Turkish assaults on Sinjar are among the main reasons some 70% of the region’s population displaced by IS violence and living in squalid camps near the Turkish border are unable to return to their homes.

“The Sinjar situation highlights how the interests of Iran and Turkey in Iraq both converge and conflict,” the International Crisis Group noted in a recent report. “Turkey has long-term goals that require Iranian acquiescence, such as a direct border crossing with federal Iraq and a rail connection to Mosul (an old plan that has made no progress), which would need to traverse the territory that connects Iran to its partner organizations based in Iraq and Syria,” it said. PKK and Iran-backed Popular Mobilization Units (PMU) interests have converged and conflicted in parallel.

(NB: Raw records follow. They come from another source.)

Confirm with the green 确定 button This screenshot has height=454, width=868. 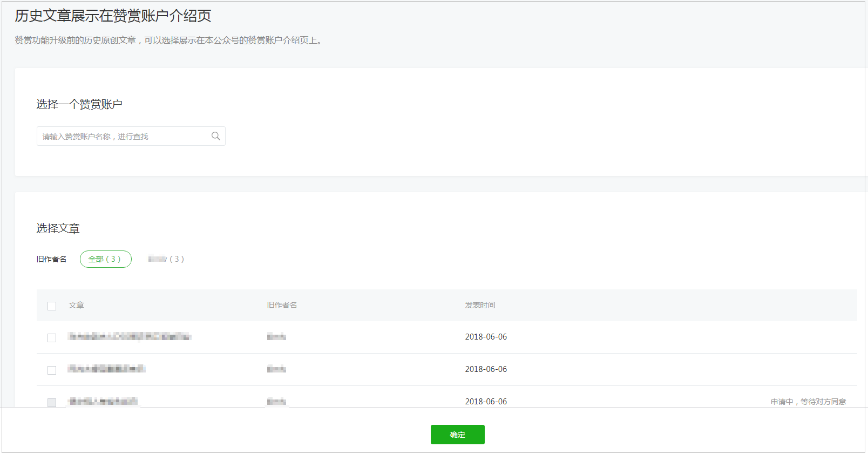457,435
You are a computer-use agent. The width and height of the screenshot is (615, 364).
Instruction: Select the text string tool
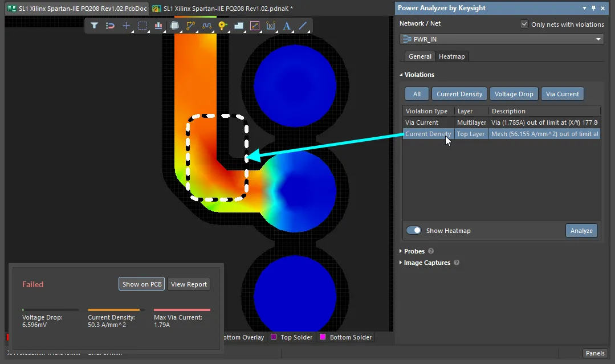[287, 25]
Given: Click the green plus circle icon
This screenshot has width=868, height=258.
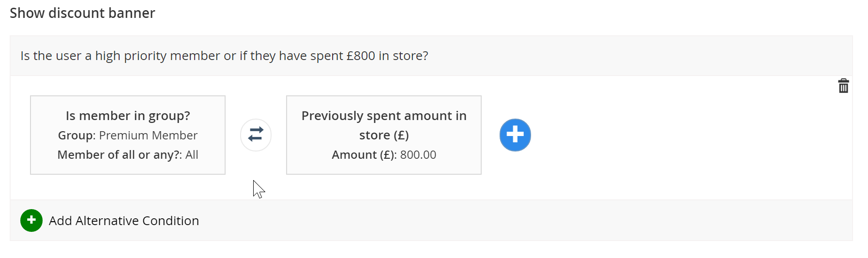Looking at the screenshot, I should click(31, 220).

An October 2020 agreement brokered by the UN between Baghdad and the Kurdistan Regional Government (KRG) — both of which lay claim to Sinjar — was supposed to stabilize the security situation in the region by bringing it under their joint control. The agreement also calls for the disbanding of the YBS and the expulsion of other militias, including the PMU from Sinjar, while incorporating some of their forces into the Iraqi army.

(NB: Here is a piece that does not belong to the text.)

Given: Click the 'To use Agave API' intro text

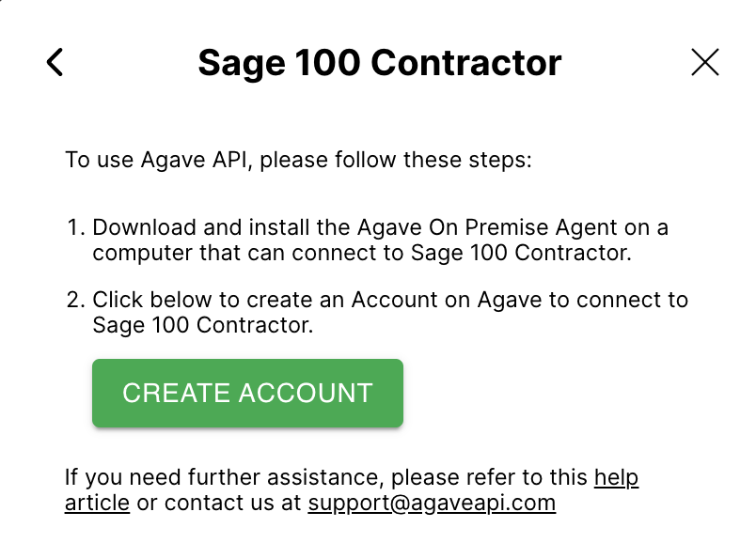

The deal has been sharply criticized for not taking the local population’s views into account and has yet to be implemented in any meaningful way.

The YBS and Iran-backed militias remain in control setting up their own administration and appointing mayors who are not formally recognized by Baghdad. In May clashes erupted between the YBS and Iraqi government forces in northern Sinjar, highlighting the fragility of the situation. The YBS accused Iraqi Prime Minister Mustafa al-Kadhimi of colluding with Ankara, while the PKK accuses the Kurdistan Democratic Party of Iraq, which is the dominant force in the KRG, of doing the same.

The KRG, Ankara’s top regional ally, did not formally comment on the drone strike.

“There’s no justification for partisan militias like the YBS or the PMU to control different parts of Iraq’s sovereign territory indefinitely,” Barber acknowledged. A transition process could be undertaken whereby seasoned fighters from the various militias could be recruited into an official force that is administered by the Iraqi state. “This cannot happen while a neighboring state bombs the area and while the United States and other international players express no interest in involvement, no interest in pursuing an initiative that would support Baghdad in facilitating the talks needed to effect this transition,” Barber added.